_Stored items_

++++++

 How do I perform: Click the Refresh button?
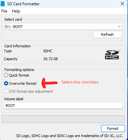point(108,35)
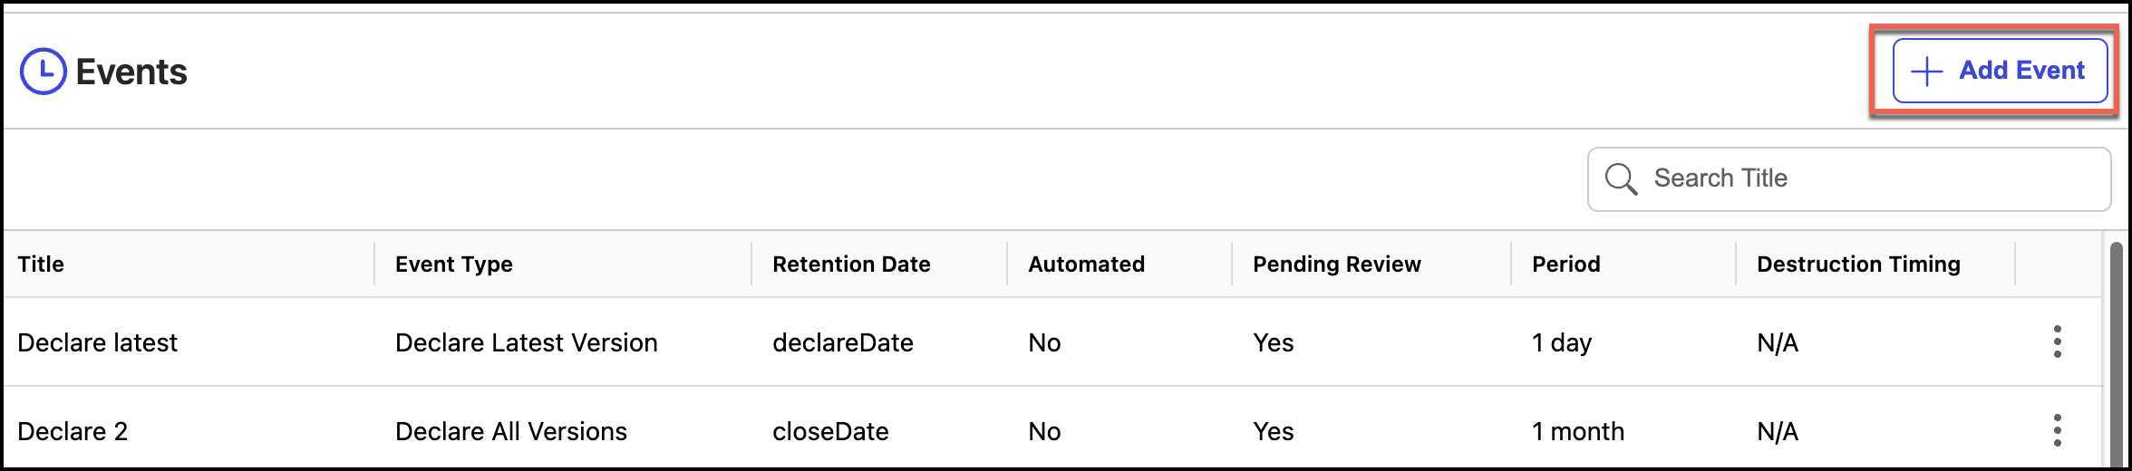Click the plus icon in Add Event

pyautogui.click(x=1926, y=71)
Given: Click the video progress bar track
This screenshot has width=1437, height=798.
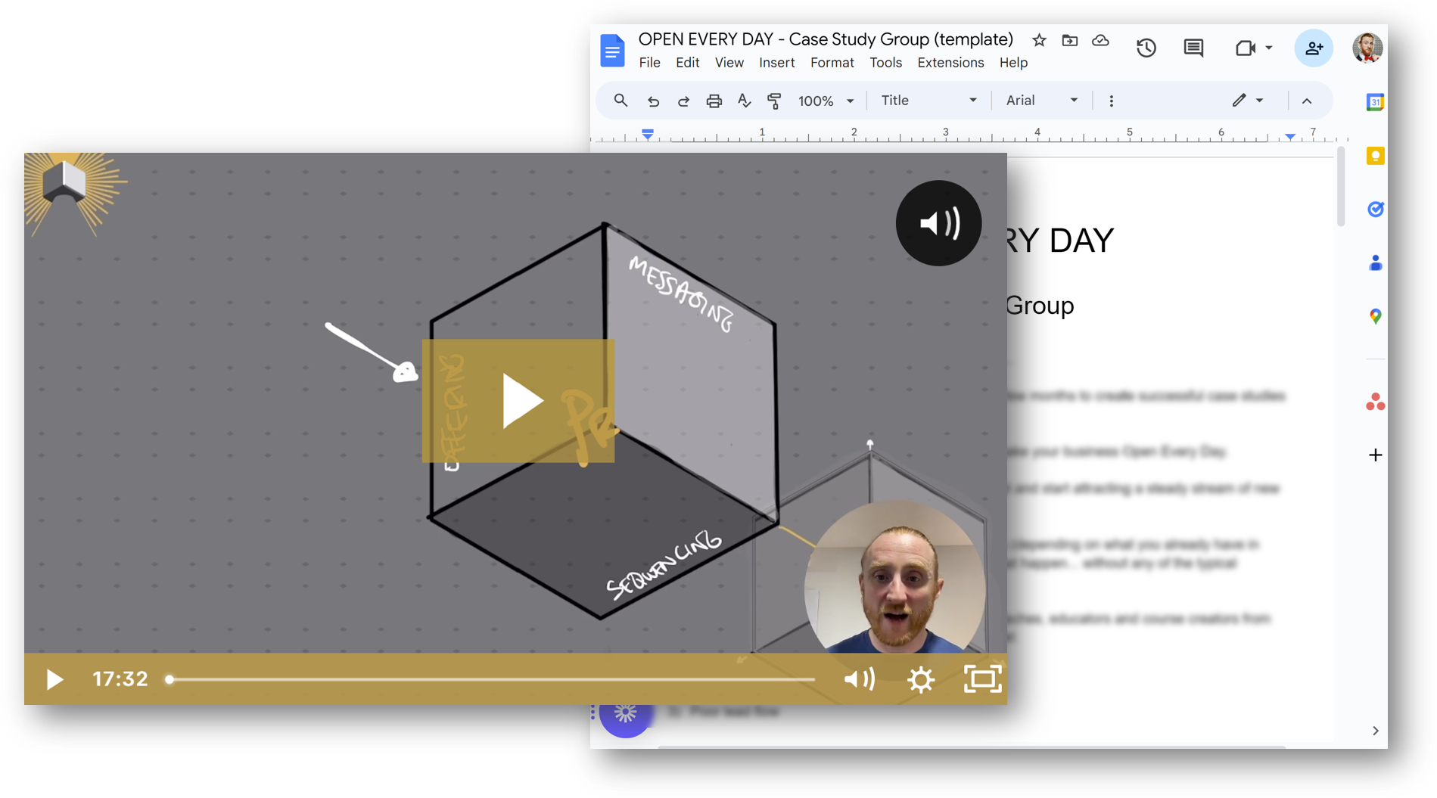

++++++

_REQUIRED ACTION_
Starting with the line that contains "Given: Click the video progress bar track", repeat each line exactly through the last line of the data above, and nothing more; the pictures stay out.

_SOLUTION TO THIS PROBLEM_
Given: Click the video progress bar track
This screenshot has width=1437, height=798.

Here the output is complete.